The deal paves the way for handing over of the money to the National Treasury nearly two years after Mr Gichuru’s firm, Windward Trading Limited, pleaded guilty to money laundering in the British Crown dependency and surrendered the assets.

The agreement includes refunds to Jersey for legal and investigation costs incurred in pursuit of Windward, amount to be repatriated to Kenya and projects to be funded by the confiscated cash.

The seized cash will be used to develop renewable energy projects that have an impact on education amongst vulnerable communities in arid and semi-arid areas, said Jersey.

“The signing of this agreement conveys a powerful message that Jersey and Kenya are committed to combating historic corruption and financial crime,” Chief Minister of Jersey, Senator Ian Gorst, said in a statement.

Windward Trading Limited’s offshore account is said to have been used to receive kickbacks in exchange for the award of lucrative tenders to foreign firms during Mr Gichuru’s two-decade tenure at the helm of Kenya Power.

UK government’s policy does not allow public funds recovered from proceeds of crime to return to the exchequer, but deploys them for use in supporting the social sector.

Kenya had initially indicated that it was keen to spend the money in building and managing drug rehabilitation centres.

Treasury principal secretary Kamau Thugge said it was important that “Kenya reaches an agreement with the government of Jersey on this important matter.”

The asset seizure in Jersey came as Mr Gichuru and former Energy minister Chris Okemo continue their epic court battle in Kenya against extradition to the Channel Island to face criminal charges.

A court in Jersey issued a warrant for the duo’s arrest on April 20, 2011 – but the two have challenged the move through multiple legal suits in Kenyan courts.

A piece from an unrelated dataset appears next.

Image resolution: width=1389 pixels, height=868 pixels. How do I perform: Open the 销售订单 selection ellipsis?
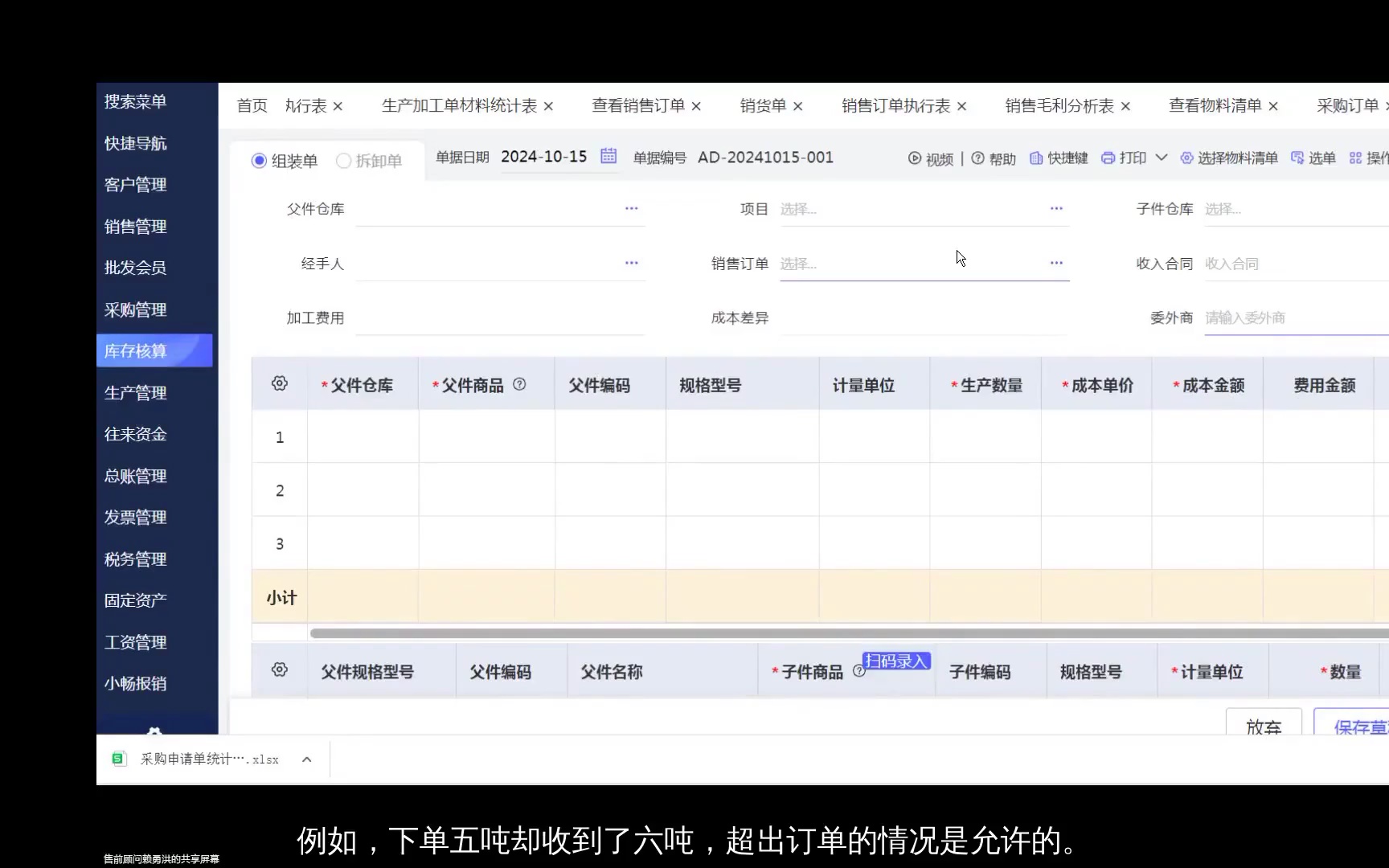pos(1055,263)
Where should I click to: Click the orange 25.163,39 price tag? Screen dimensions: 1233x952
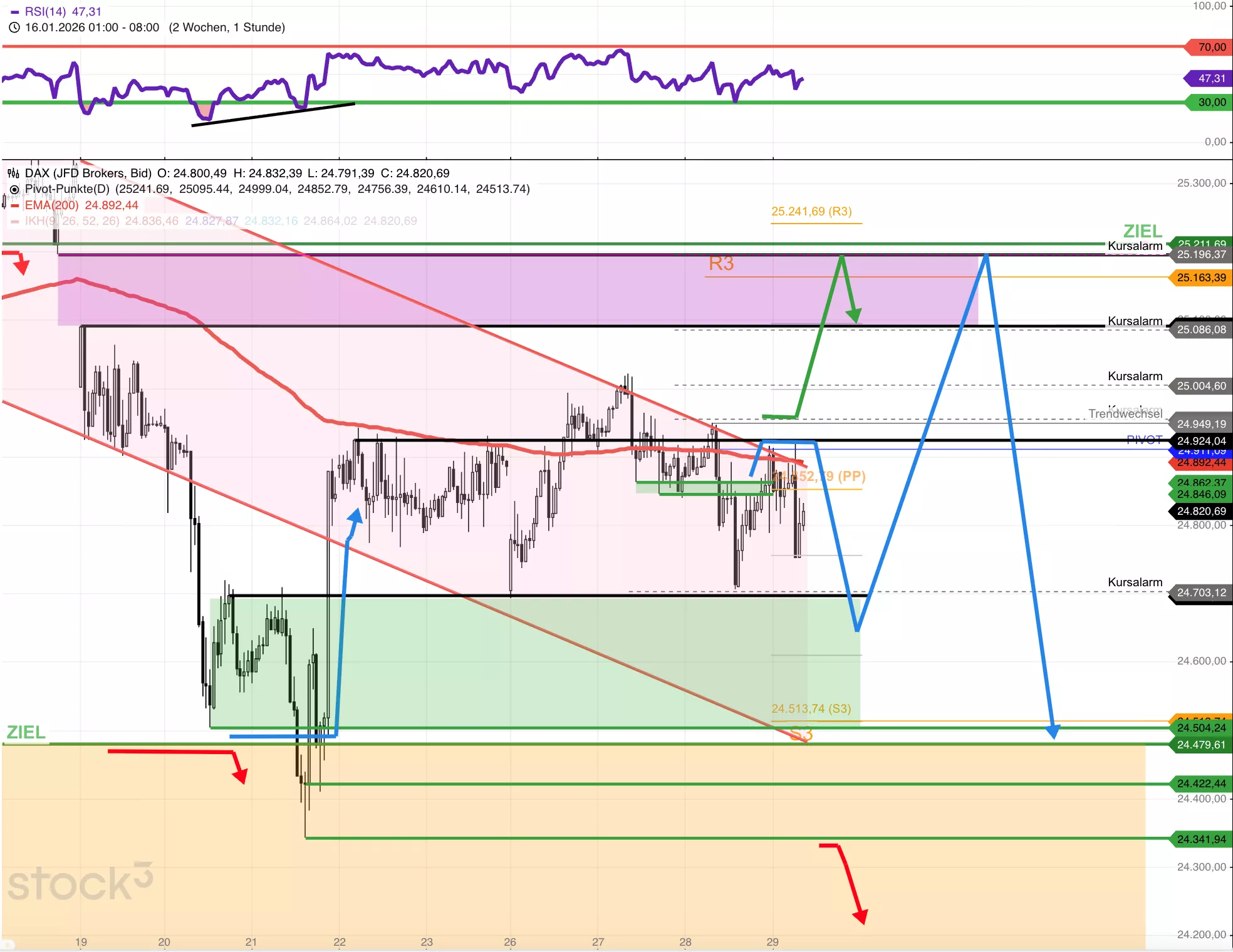pos(1201,277)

The Court of Appeal temporarily stopped the extradition of Mr Gichuru and Mr Okemo after the two contested a High Court decision that allowed their transfer to the island to face criminal charges. The matter is expected to be heard this month.

Windward, a Jersey-registered company, in February last year pleaded guilty to four counts of money laundering in Jersey’s Royal Court, prompting the court to issue orders to seize the £3.28 million and $540,330.69 (Sh468 million) held in the firm’s offshore account.

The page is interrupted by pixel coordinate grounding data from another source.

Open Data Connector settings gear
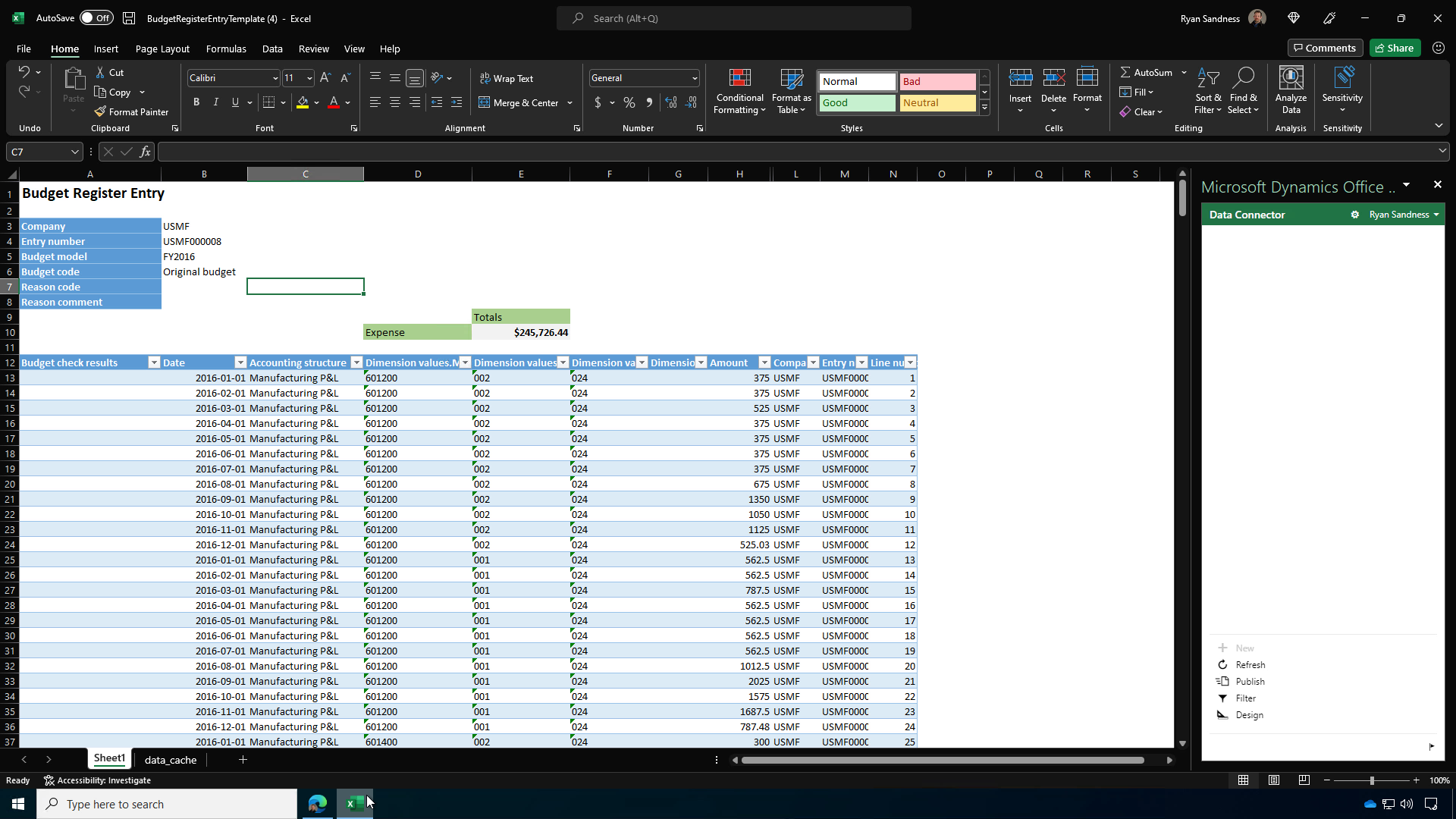1456x819 pixels. 1354,215
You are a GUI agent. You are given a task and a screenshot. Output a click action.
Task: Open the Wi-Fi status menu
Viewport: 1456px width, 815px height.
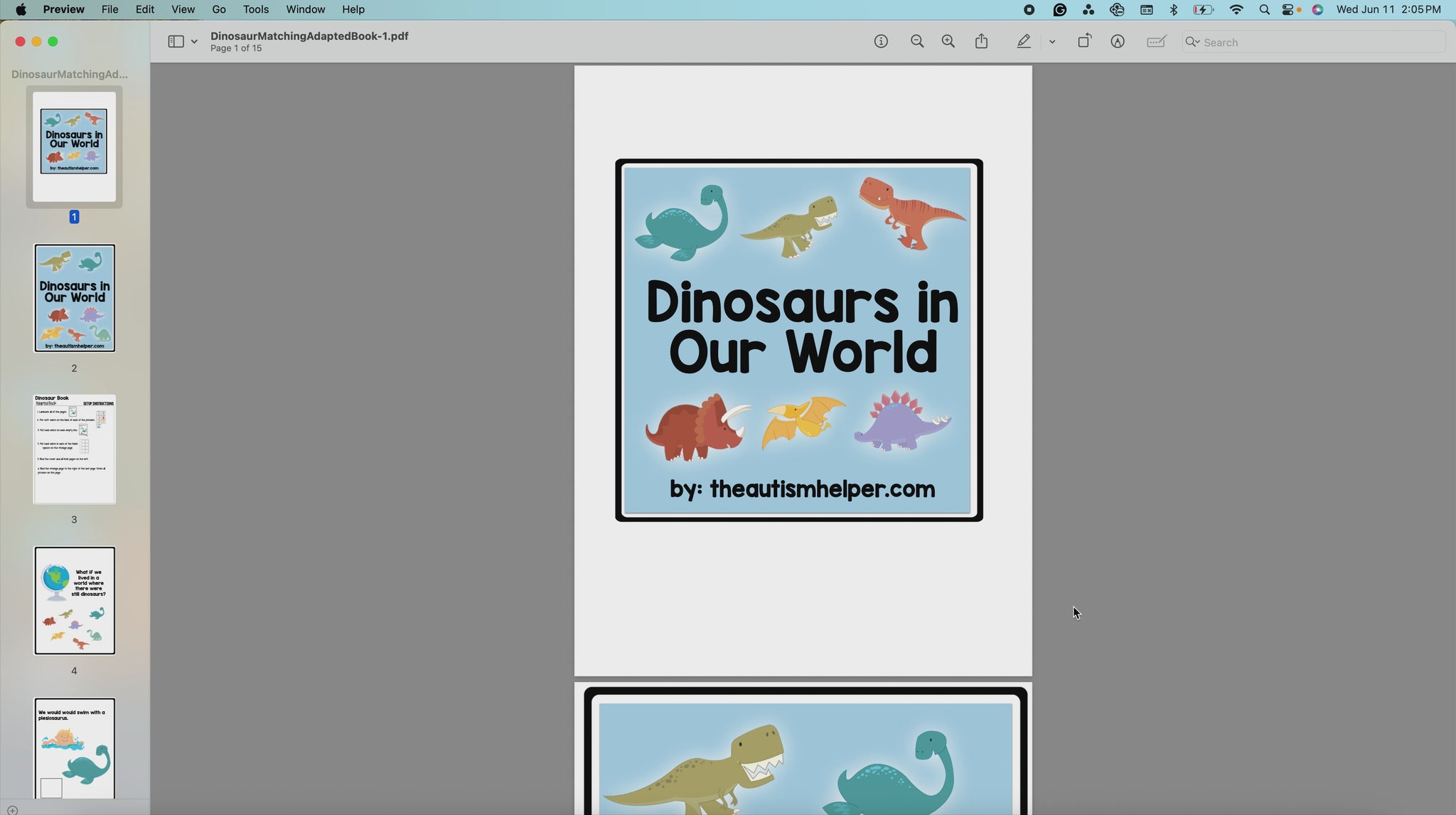point(1236,9)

But Mr Gichuru disowned the guilty plea, insisting that persons unknown to him had represented Windward Trading in a court process that took only 16 days before his assets were seized.

He said that his lawyers in Jersey were not aware of the court proceedings and that he had never issued instructions to any persons to represent Windward in the Royal Court — raising questions as to who pleaded guilty to the offence.

Mr Gichuru had challenged the court to provide him with details of the persons who allegedly represented him in the proceedings and the basis of their authority to commit the company to any matter.

The Jersey authorities explained why the deal reached with the Treasury was based  on a lower figure of Sh380 million compared to the sum declared last February of Sh468 million at current exchange rates.

Jersey said it partially deducted costs for pursuing Windward and seizing its assets.

“It should be noted that the Government of Jersey is not recouping the full cost incurred in the investigation and proceedings,” said Jersey in an email response to the Business Daily.

The English Channel Island said it had taken out Sh88 million to settle part of the legal costs amounting to Sh103 million incurred during nine years of investigation and prosecution.

The Treasury last month informed Parliament that Sh43.74 million seized from a British firm that bribed electoral and examinations council officials to win tenders had been wired to Nairobi.

London’s Southwark Crown Court on January 8, 2016 seized the assets of Smith & Ouzman — the UK printer at the centre of the bribery scam — and ordered it to pay a total of £2.39 million (Sh309 million) in fines and penalties for paying Independent Electoral and Boundaries (IEBC) and Kenya National Examinations Council (Knec) executives bribes codenamed ‘chicken’.

The court ordered that £349,057.39 — equivalent to the hefty bribes dished to the IEBC and Knec officials — be repatriated to Kenya. The cash will be used to buy ambulances.

Former IEBC chief executive James Oswago and two junior officials were last month charged with bribery in the chickengate affair.